The output is the line holding "January 2024 (640, 945)" and all lines after it to the end of the records below; restate them unchanged and add nothing.

##### Data provided #####

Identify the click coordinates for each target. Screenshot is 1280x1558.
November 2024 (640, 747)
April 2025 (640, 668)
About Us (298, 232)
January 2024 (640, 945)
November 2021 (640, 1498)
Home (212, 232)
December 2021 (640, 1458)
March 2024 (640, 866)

#####

**Answer area:**
January 2024 (640, 945)
November 2021 (640, 1498)
Home (212, 232)
December 2021 (640, 1458)
March 2024 (640, 866)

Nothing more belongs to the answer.